Cross contamination can occur when two foods come into contact with each other; when a knife used to cut meat also is used to chop raw vegetables before it has been washed and sanitized or when food is touched with unclean hands.

True or False:
When a hamburger turns brown, it’s done.
— False. Researchers at Kansas State University have determined that some ground beef browns before it has reached the safe temperature of 155 F. Using a meat thermometer is the only sure way to tell if a hamburger is cooked completely. A meat thermometer is not the same as a medical thermometer. Inexpensive disposable thermometers can be purchased for a dollar or less.

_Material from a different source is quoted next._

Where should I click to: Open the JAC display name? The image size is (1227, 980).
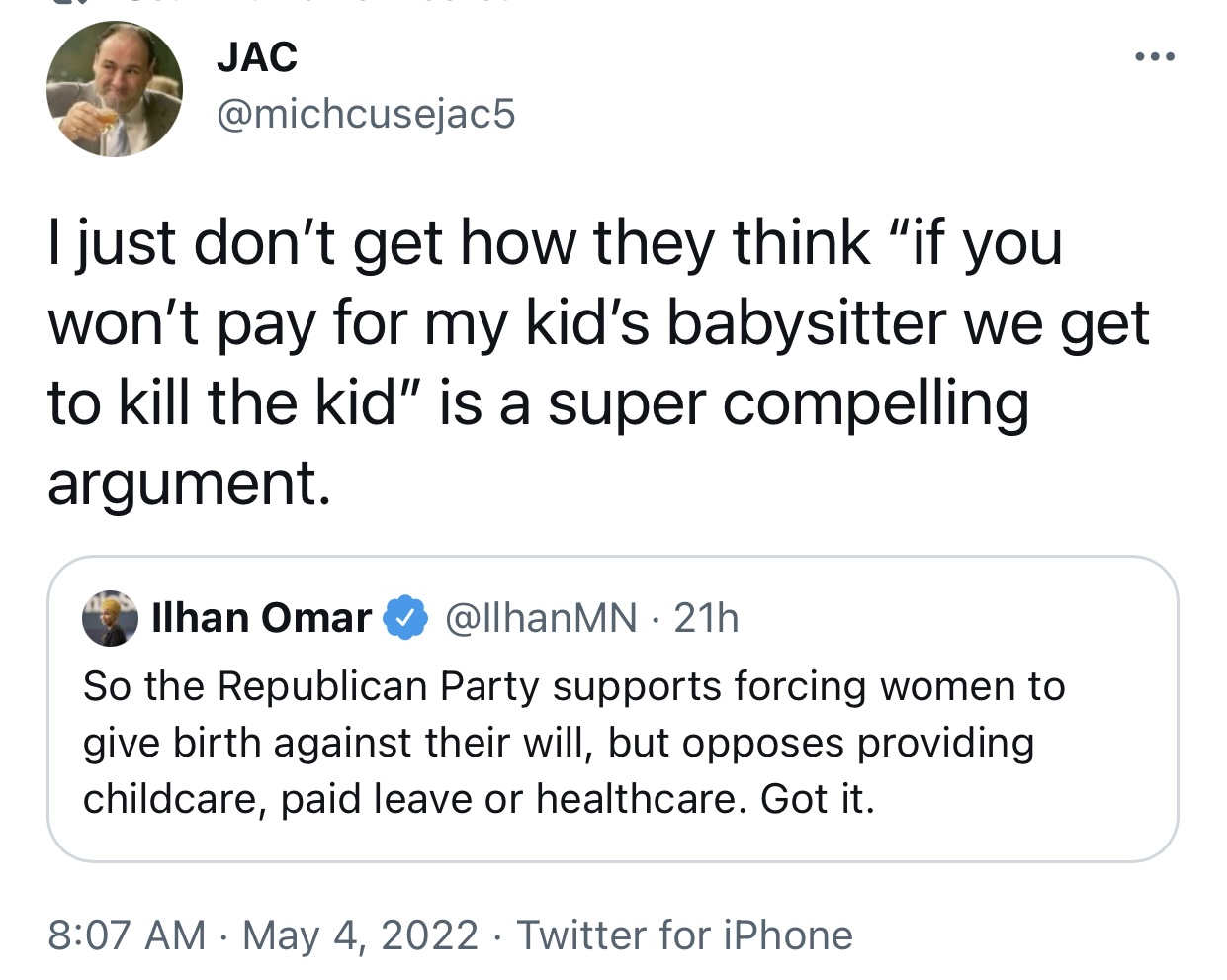(257, 57)
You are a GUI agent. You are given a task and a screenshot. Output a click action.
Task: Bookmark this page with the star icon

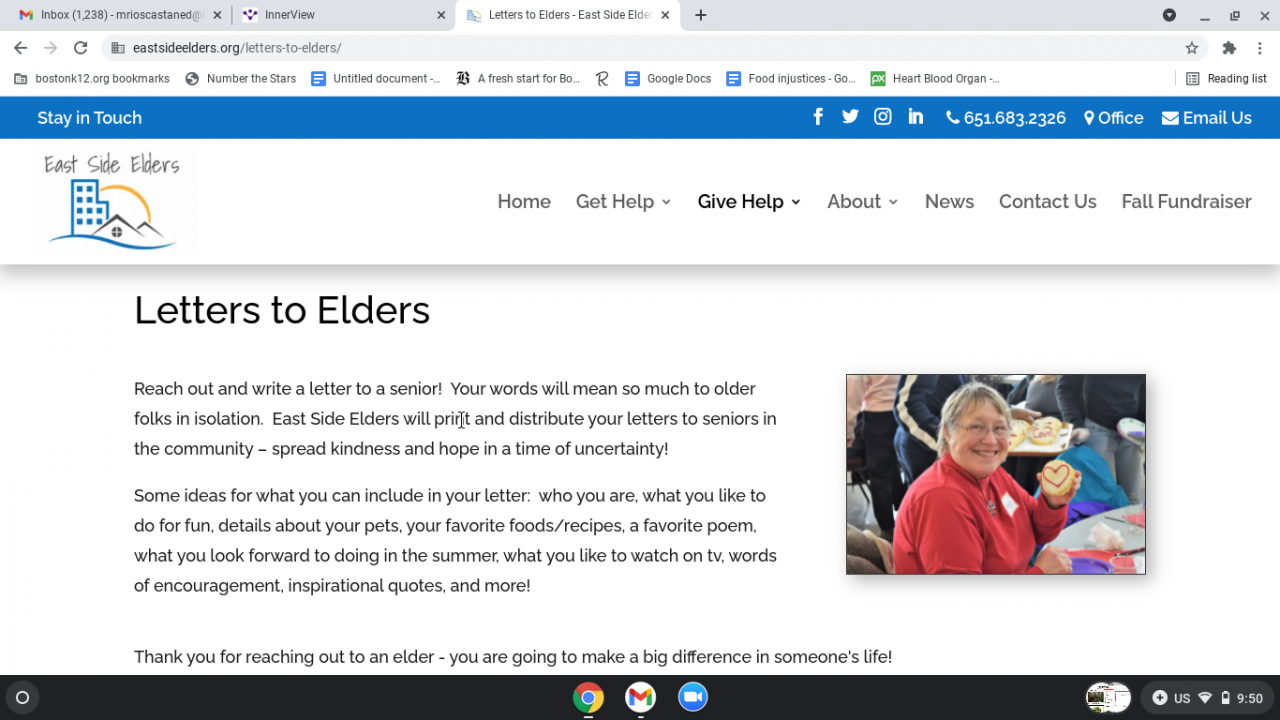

Reusable thermometers can be purchased for $10 or less at hardware, discount department and kitchen specialty shops, and in many supermarkets. Using a thermometer can substantially reduce food safety risks.

True or False:
Neglecting to wash your hands each time food is handled and before and after eating is one of the most frequent food safety mistakes.
— True. It’s also one of the easiest to correct. Lather for 20 seconds, rinse in warm water.
Whether you answered these questions right or wrong isn’t as important as the last question: Have you practiced good food safety habits today? Doing so can save your life.